Updated on August 22, 2025

If your Health Education Assistance Loan (HEAL loan) is in default, the debt doesn’t fade. The government can chase it forever — garnishing wages, seizing tax refunds, or cutting off Medicare and Medicaid payments if you’re a health professional.

The surest way out is to consolidate into a Direct Consolidation Loan. Consolidation halts collections, resets your loan to good standing, and unlocks repayment and forgiveness programs that HEAL loans don’t offer.

What Happens When You Default on a HEAL Loan

Default flips a switch. Once you stop paying, the federal government can unleash collection powers that never expire:

  • Garnish your wages. The Department of Education can order your employer to take up to 15% of your disposable pay — no court order needed.

  • Seize your tax refunds and benefits. The IRS can grab your refund, and Social Security or other federal payments can be withheld until your debt shrinks.

  • Drag you into court. The Department of Justice can sue in federal court, win a judgment, and then slap liens on your property or move to seize assets.

  • Cut off professional reimbursements. If you bill Medicare or Medicaid, the government can reduce or block payments until you make arrangements.

  • Wreck your credit. Lenders report HEAL defaults to credit bureaus as severe delinquencies, making it harder to qualify for mortgages, business loans, or even some professional licenses.

Unlike private loans, these powers never time out. Once you default, the government can keep coming until the debt is gone.

Options to Resolve a Defaulted HEAL Loan

You can’t ignore a defaulted HEAL loan, but you do have choices. Some clear the default, others simply keep the government off your back.

1. Consolidate into a Direct Loan (best fix)

You can roll your HEAL loan into a Direct Consolidation Loan. This resets your loan to good standing, halts collections, and unlocks programs like Income-Driven Repayment (IDR) and Public Service Loan Forgiveness (PSLF).

  • HEAL-to-HEAL consolidation no longer exists. In the past, borrowers could merge multiple HEAL loans into one, but that process is obsolete and provides no modern benefits.

  • Judgments can block consolidation. If a court judgment exists, you usually can’t consolidate until it’s cleared. In some states, judgments expire if they aren’t renewed, and clearing an expired judgment may reopen the door to consolidation — but it takes legal work.

2. Set up a voluntary payment plan (protect yourself)

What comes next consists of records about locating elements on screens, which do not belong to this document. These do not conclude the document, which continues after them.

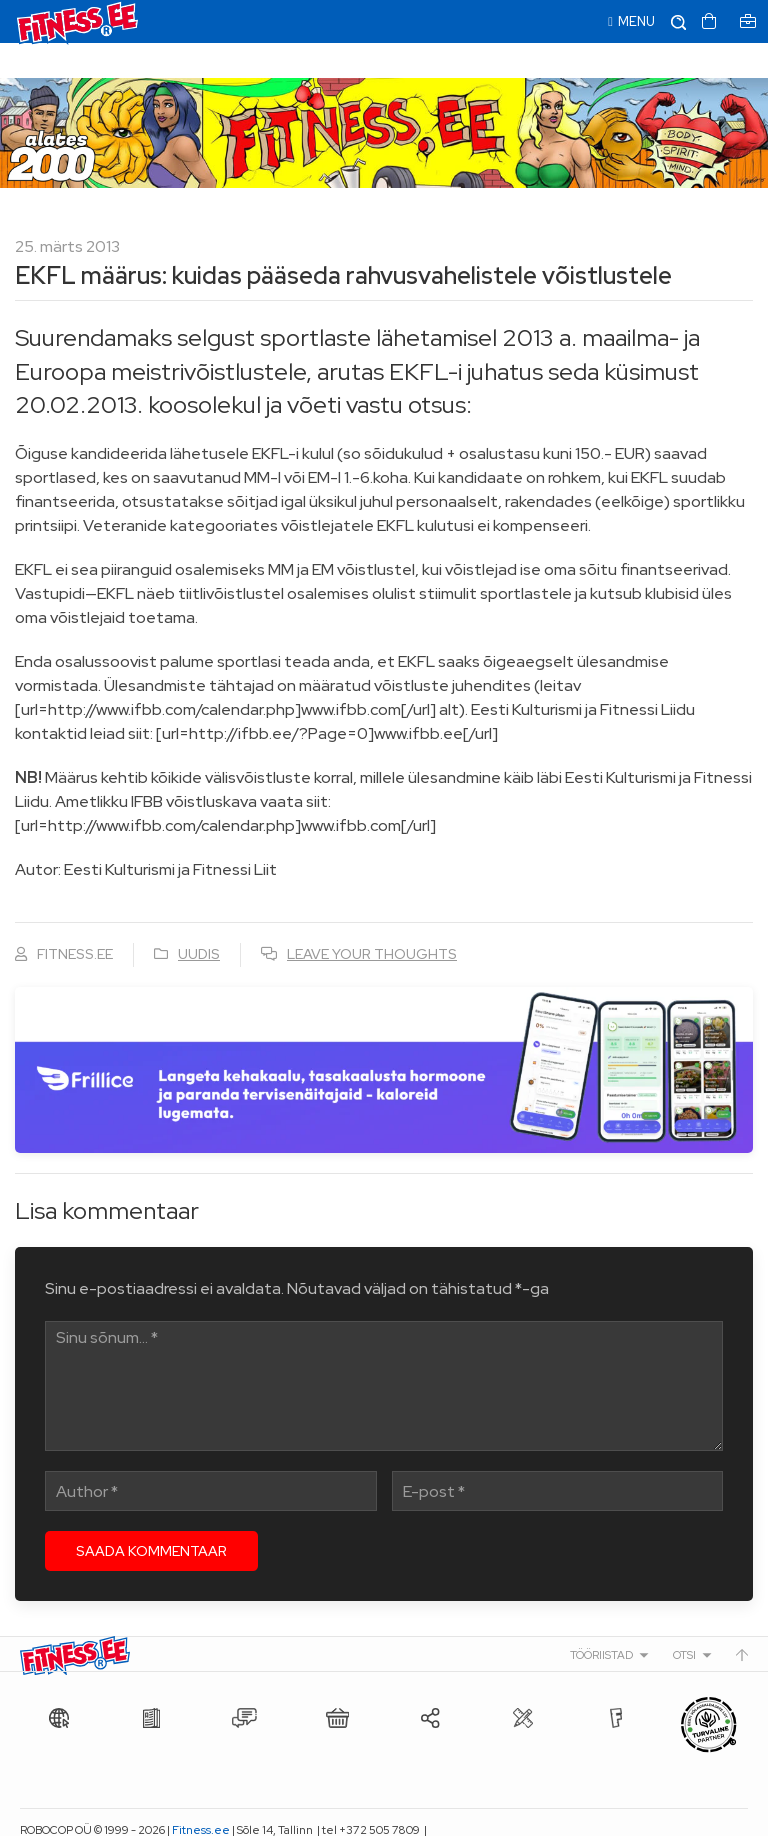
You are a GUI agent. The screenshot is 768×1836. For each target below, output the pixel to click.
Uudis (199, 919)
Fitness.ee (201, 1795)
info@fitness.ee (63, 1816)
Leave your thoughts (372, 919)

If you can’t consolidate, you can ask the Department of Education for a hardship payment plan. This won’t erase the default, but regular payments can shield you from wage garnishment, Social Security offsets, or tax refund seizures. For many older borrowers, this option is about stability, not fixing the loan.

3. Negotiate repayment terms (case-by-case)

The Education Department sometimes allows borrowers to make structured payments, similar to “rehabilitation” for other federal loans. Because HEAL is discontinued, these arrangements are handled individually and aren’t standardized.

4. Try for a settlement (rare)

If you can pay a lump sum, you can try to negotiate. But big discounts are rare — the government often insists on the full principal, sometimes more.

Related: How to Settle HEAL Loans Using the Compromise Process

5. Seek a discharge (last resort)

HEAL loans disappear only if you die, are deemed totally and permanently disabled, or — in very rare cases — succeed in bankruptcy. Bankruptcy discharge requires proving repayment would be “unconscionable,” a far stricter test than the normal “undue hardship” rule.

Related:

  • How to Discharge HEAL Loans in Bankruptcy

  • In re Ronald Rice and HEAL Loan Bankruptcy

How to Take Action

Here’s the path forward if your HEAL loan is in default:

  • Call the Department of Education’s HEAL Program Team at 202-297-5938 or email HEAL@ed.gov. This office handles all HEAL defaults.

  • Ask about Direct Consolidation to see if you can roll your HEAL loan into a Direct Loan. If there’s a judgment, check if it’s still enforceable — expired judgments may be cleared, which can reopen the door to consolidation.

  • Set up a voluntary payment plan if needed. If consolidation isn’t possible yet, request a payment you can afford. This won’t erase the default, but steady payments can shield you from garnishments, tax refund seizures, or Social Security offsets.

  • Keep a record of everything. Write down names, dates, and what was said. Save all letters and emails so you have proof if you need to challenge collections.